Dafür zahle ich meine Steuergelder gerne, ganz im Gegensatz zu dem Müll, den die Stadt für mehrere tausend Euro in die Fußgängerzone stellt und es “Kunst” nennt. Würde ich ähnliches machen, was meine Stadt hier “Kunst” nennt, kämen in absehbarer Zeit wieder irgendwelche Anzeigen von wegen illegaler Müllablagerung, Sachbeschädigung und ähnliches in Haus. Graffiti ist mir tausend mal lieber! Bunt statt grau!
Und zum Thema über mein eigenes Auto, Sofa und PC kippen: Ist hier tatsächlich alles schon umgesetzt
Der Vergleich mitm (Privat)Autos anzünden und Mollis werfen hinkt doch arg, ist das eine doch Gewalt gegen Menschen (sowieso abzulehnen) und das andere nicht mehr Verschönerung öffentlichen Eigentums. M.M. nach ist Graffiti auf Zügen und Straßenbahnen nichts anderes als vom Bürger gewählte Gestaltung seines Eigentums, denn schließlich sind es die Steuerzahler, die die Züge anschaffen. Just my 5 cents…
Davon ab würde ich HCT und die Leistung (sic!) unter einem ganz anderem Blickwinkel als betrachtet gesehen haben als der Frage ob das nun legal/illegal/Vandalismus ist. Auf jedem Zug deine Bilder rumfahren haben, dass ist – wie die raren Beispiele eben zeigen – schon etwas absolut besonders.

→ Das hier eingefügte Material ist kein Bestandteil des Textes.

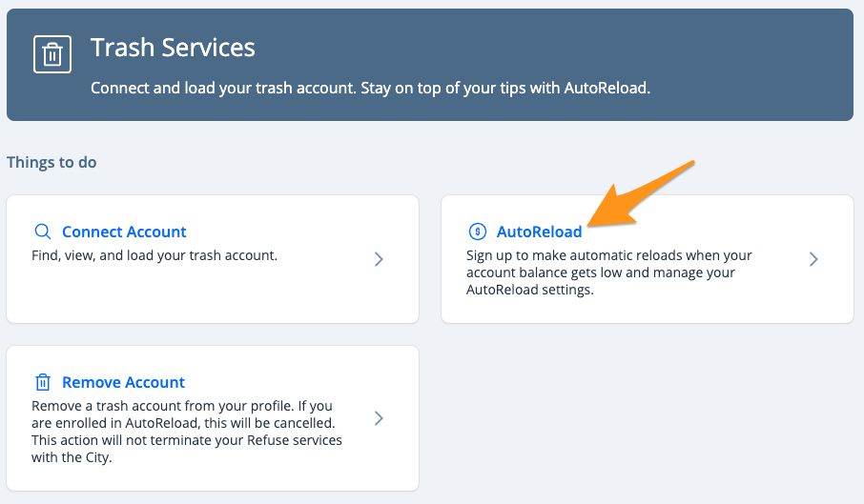Open the Remove Account link
The height and width of the screenshot is (504, 864).
point(123,382)
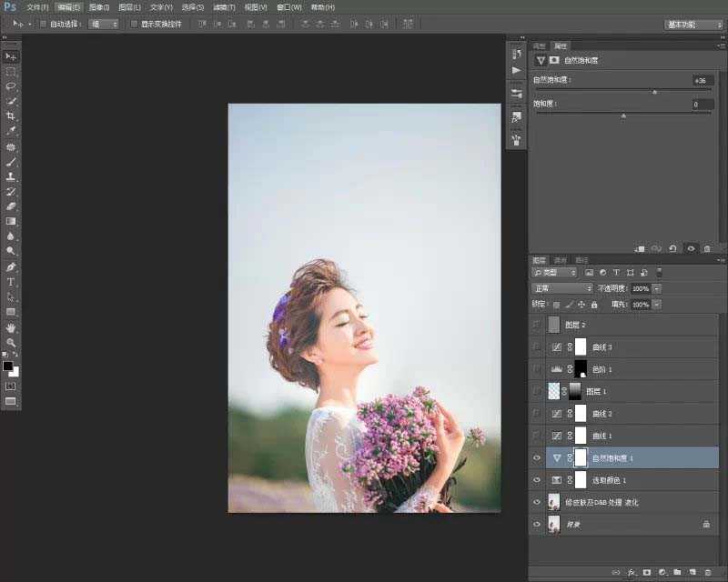Image resolution: width=728 pixels, height=582 pixels.
Task: Click the Add layer mask icon
Action: (x=646, y=572)
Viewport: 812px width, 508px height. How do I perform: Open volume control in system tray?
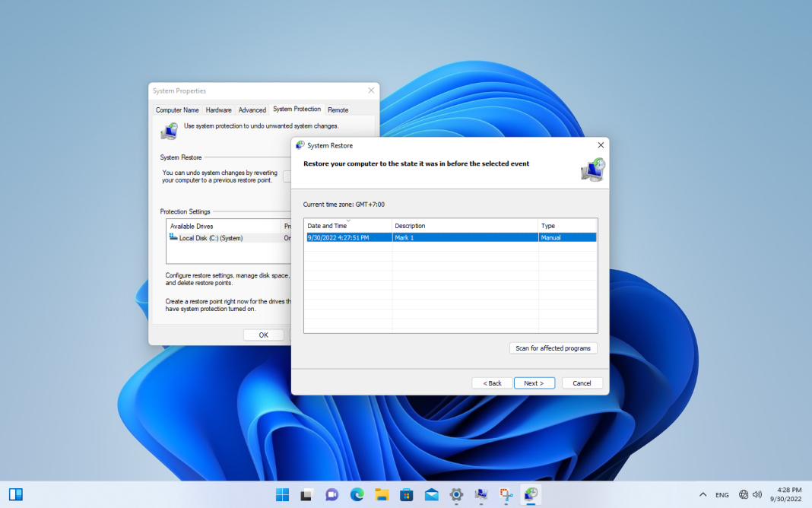(x=757, y=494)

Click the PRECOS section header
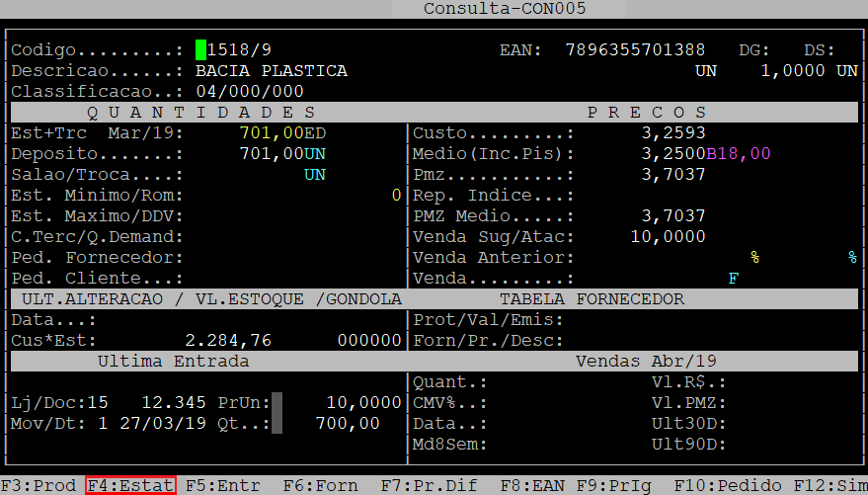647,113
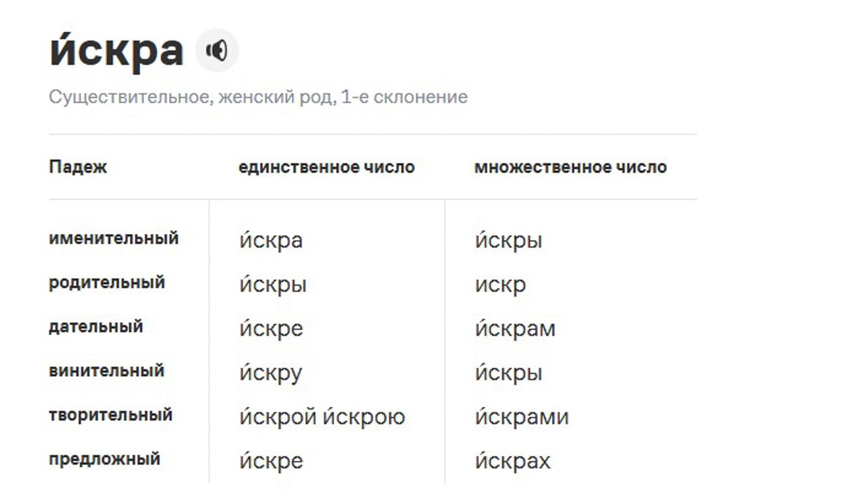Select the headword и́скра
This screenshot has width=848, height=504.
point(114,49)
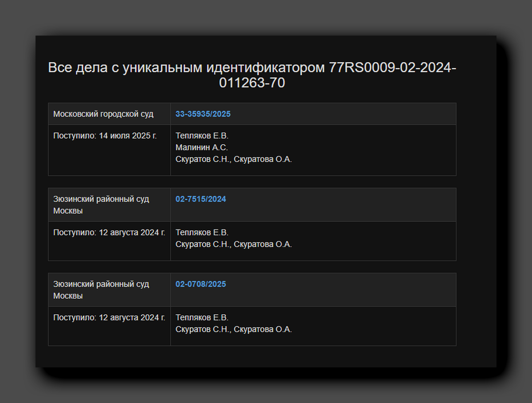Click the first Поступило: 12 августа 2024 г. cell
532x403 pixels.
[106, 232]
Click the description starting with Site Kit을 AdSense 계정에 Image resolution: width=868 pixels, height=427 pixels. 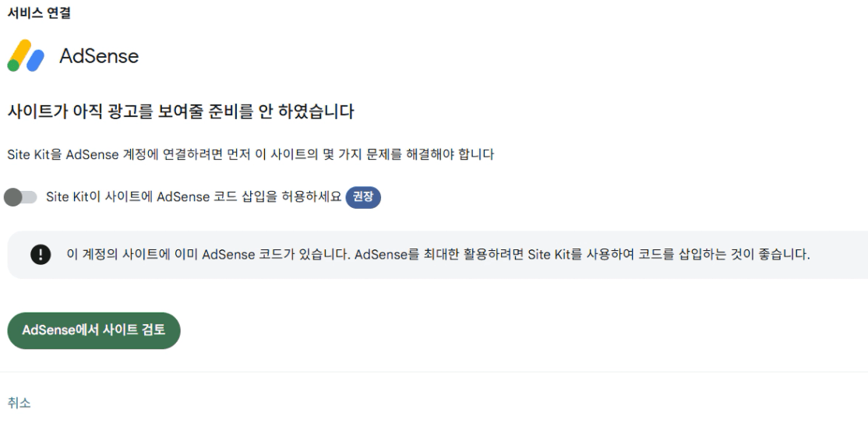point(250,154)
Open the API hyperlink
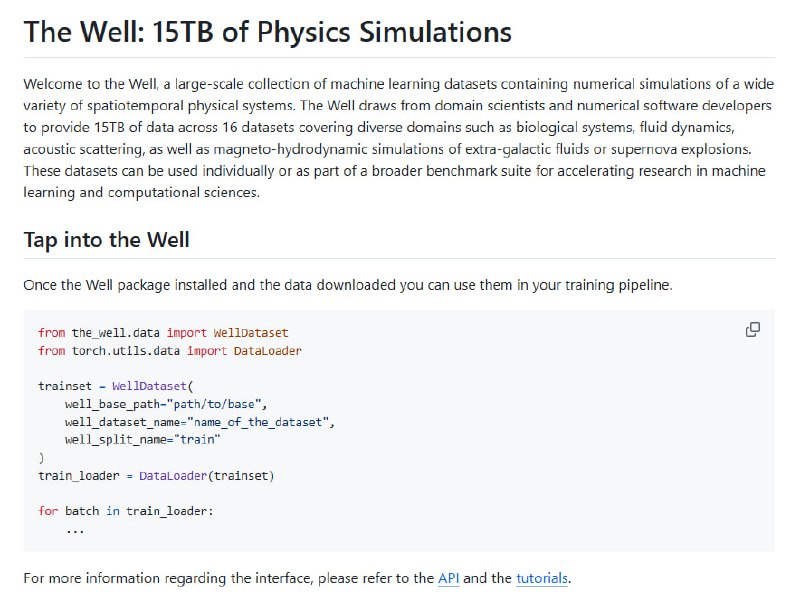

Aber die obigen fünf Kommentare fand ich sehr interessant haben sie doch sehr schön gezeigt welche Probleme auftauchen, wenn eine “Underground” Kultur (und Kunst) wie Graffiti hip und “in” wird und sich eben andere als die Avantgarde mit dem Thema beschäftigt. Und die nicht-Avantgarde ist eben (wie die implizierte Bedeutung desselben Wortes ja bereits sagt) weniger radikal um “bürgerlicher” (auch wenn fragwürdig ist, ob dieser Begriff hier gerechtfertig ist, sind doch einige seiner Konnotationen unpassend.)